A group of leading climate and cooperation experts take to the pages of Nature to challenge the approaches to climate negotiations, which led to more than 20 years of deadlock in international cooperation. These Roundup comments accompanied a briefing.
Bob Ward, Policy and Communications Director, Grantham Research Institute on Climate Change and the Environment, said:
“This is a thoughtful contribution but rather too pessimistic about the United Nations climate change negotiations. The authors have rightly highlighted the problem of framing action against climate change as ‘burden-sharing’. Fortunately, many countries are beginning to recognise that many actions to reduce greenhouse gas emissions have multiple economic benefits, such as reducing local air pollution and improving energy efficiency.

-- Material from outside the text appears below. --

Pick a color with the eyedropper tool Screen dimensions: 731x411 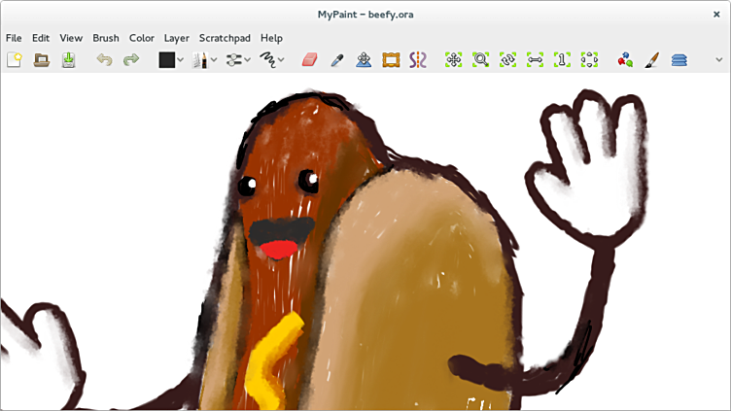click(336, 60)
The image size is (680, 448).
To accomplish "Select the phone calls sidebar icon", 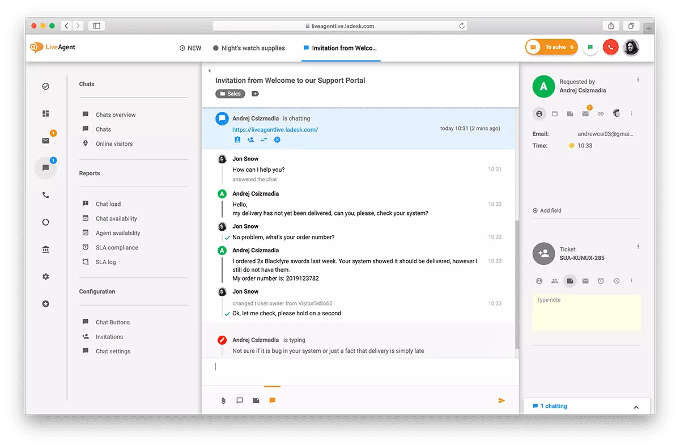I will 45,195.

The negotiations have this year led to more than 140 countries for the first time making pledges to reduce or limit their emissions beyond 2020. Nonetheless, the authors are correct that current pledges by countries fall far short of the action required to have a reasonable chance of avoiding dangerous climate change, which is why the Paris agreement must create a post-2015 process through which ambitions will be ramped up.
“The authors are right that a global price on carbon is necessary, although it would be, on its own, insufficient to generate the pace and scale of action required. A price on carbon corrects the market failure that means the prices of products and services that cause greenhouse gas emissions do not reflect the true costs they impose on other people through climate change. As many economists have pointed out, governments are effectively giving huge subsidies to fossil fuels by not correcting this market failure. However, there are a number of other market failures that also hold back the development of low-carbon technologies and which require further policies in addition to a carbon price, such as government support for research, development and deployment of renewables.”
‘Price carbon – I will if you will’ by David MacKay et al. published in Nature on Monday 12th October 2015.